Vinson, 29, and fellow nurse Nina Pham, 26, contracted Ebola at Texas Health Presbyterian Hospital in Dallas while caring for Thomas Eric Duncan, a recent arrival from West Africa who died of the disease early this month.
The two women remain the only people known to have been infected with the disease within the United States. Their diagnoses a few days apart raised fears across the nation, but did not signal a wave of infections. Pham was released last week after successful treatment at a National Institutes of Health hospital in Bethesda, Md.

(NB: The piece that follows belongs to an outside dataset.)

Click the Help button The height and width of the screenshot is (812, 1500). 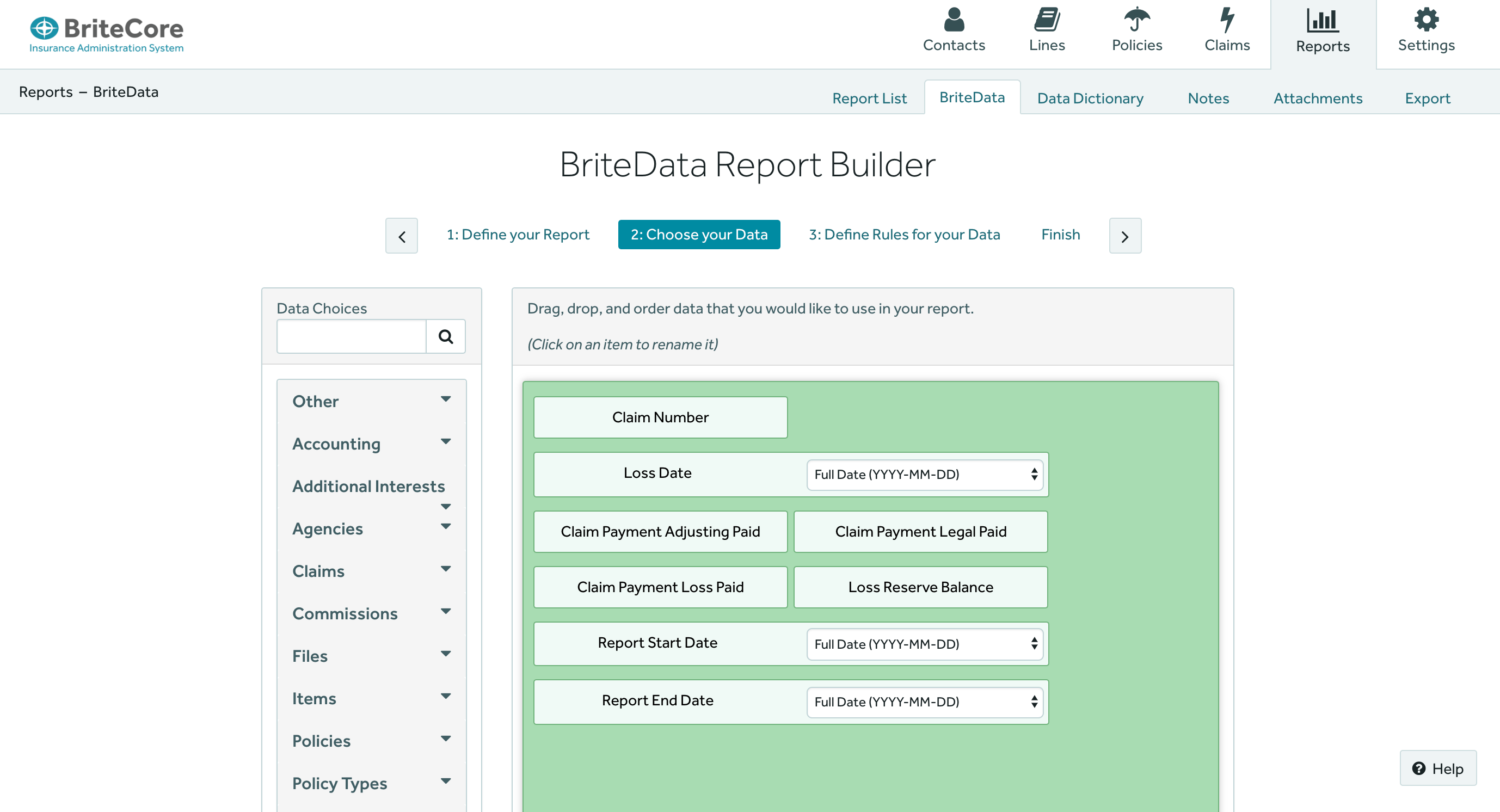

The recovery of Vinson leaves only one person in America known to have an active case of Ebola: Craig Spencer, a New York City doctor who recently returned from West Africa. He is being treated at Bellevue Hospital.
Vinson thanked her caregivers Tuesday.
“While this is a day for celebration and gratitude, I ask that we not lose focus on the thousands of families who continue to labor under the burden of this disease in West Africa,” she said.
Dr. Bruce Ribner, the medical director of Emory’s Serious Communicable Diseases Unit, said that after successfully treating four Ebola-infected patients at the facility’s isolation unit, doctors had learned the importance of fluid and electrolyte management. In the three-nation Ebola “hot zone” in West Africa, where thousands have died, many people lack access to basic health care.
When asked by reporters why Vinson and Pham recovered fairly quickly from the virus, Ribner said, “The honest answer is that we’re not exactly sure.”
He said the two nurses’ youth and the circumstances of how they contracted Ebola may have been factors.
“They are two of the youngest patients treated in developed countries,” he said. “We know from a lot of data that younger patients do much better than patients who are older.”
He also noted that they wore protective gear while treating Duncan.
President Obama on Tuesday urged Americans to set aside their fears of the Ebola virus and make sure U.S. health care workers who serve in West Africa are “applauded, thanked and supported” when they return home.
If those workers are successful in fighting the virus at the source of the outbreak, he said, “we don’t have to worry about it here.”
“They are doing God’s work over there,” Obama said, “and they are doing that to keep us safe.”
The World Health Organization says there have been more than 10,000 Ebola cases in West Africa dating back to the beginning of the outbreak at the end of last year, and nearly 5,000 deaths.